Read the text below about the shop fridges and the flood recovery. For each statement, answer yes or no on whether it agrees with the text, and quote the words that decide it: (a) The couple sold their own fridge at a loss. (b) The Cook Highway has been fixed. (c) The Mossman River is full of silt.

* **Text section**:
_ _ _

Whatever you do as a group, a unified approach (holistic planning) always wins and gets the job done quicker and better. Let's imagine a husband and wife team who plan a small shop that sells pre-packaged cold drinks as part of its offerings. Worried about power prices they dig deep and buy a new eco commercial fridge.

Hubby likes Coke, and Wifey loves Pepsi so without talking they both ring respective suppliers and order up, only to discover that the fridge won't fit it all. Luckily the Coke rep rings to follow up and offers a free fridge, and since that is happening Wifey gets Pepsi to match it. No room for three fridges so they sell their own at a loss

The loan fridges chew power and they discover that to keep the fridges they have to have 'facings' of new product that does not sell and there is no ullage offered. There is a fair bit of waste. What should have been a key profit centre for their new business is now a liability and will be a factor in their success or otherwise. The sad truth of private enterprise. This poor couple worked really hard for no result.

Unfortunately, in the response to our cyclone and flood disaster I see many parallels. Parallel one is that everyone involved is working really hard toward a good outcome. Much paperwork is occurring and permits and funding are being applied for. But there is no means to speed any of this up.

The Cook Highway isn't fixed, won't be by the onset of the wet, and may fail again as a result. The Mossman River is full of silt and may rise again and flood the town and the current insurance issues have not yet been resolved. Further north in the Jungle there are numerous locations with significant damage where not a finger has been lifted on site. The actual process is so slow 10 months have now passed and I am wishing I had shares in a traffic control company.

_ _ _

* **Material**:
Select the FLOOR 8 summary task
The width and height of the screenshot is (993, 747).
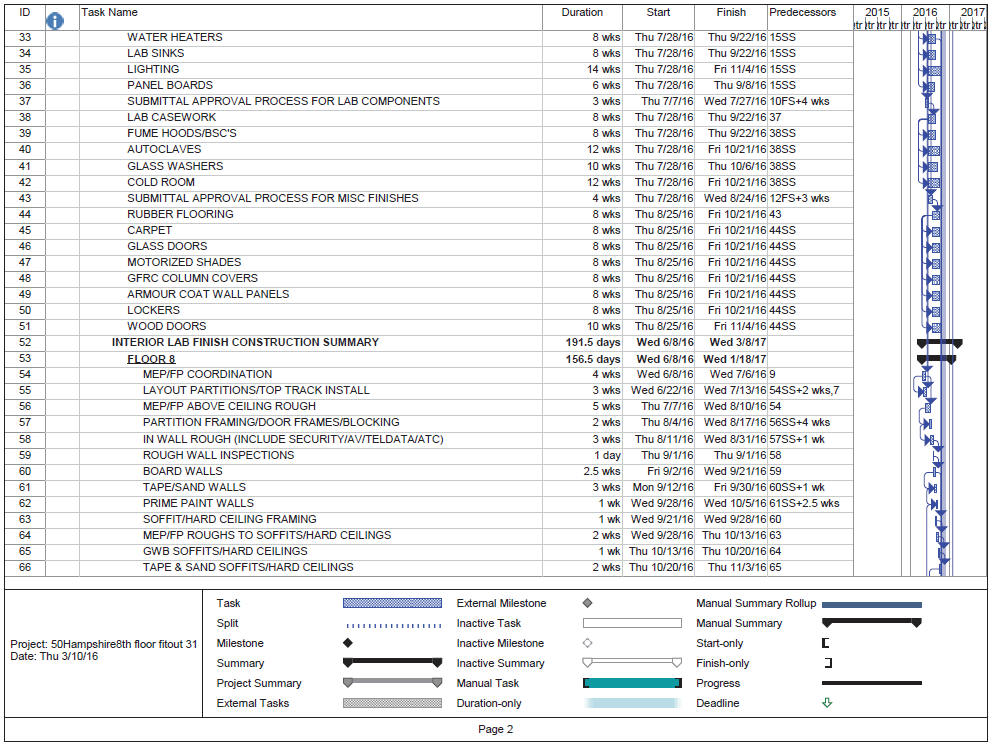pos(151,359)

_ _ _

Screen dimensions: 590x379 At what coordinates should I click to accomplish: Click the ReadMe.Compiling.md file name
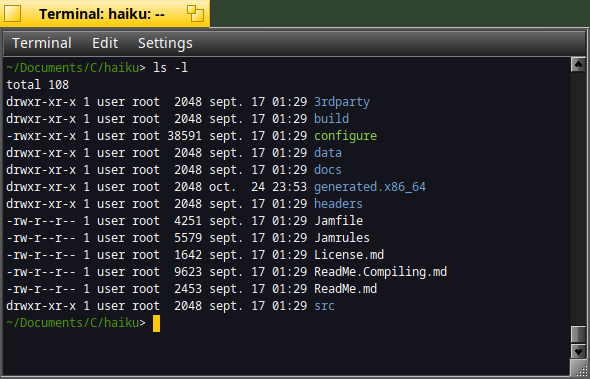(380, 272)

_ _ _

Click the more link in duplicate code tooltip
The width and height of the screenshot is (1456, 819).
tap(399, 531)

_ _ _

* **Result for this task**:
(a) Yes: "No room for three fridges so they sell their own at a loss"
(b) No: "The Cook Highway isn't fixed"
(c) Yes: "The Mossman River is full of silt"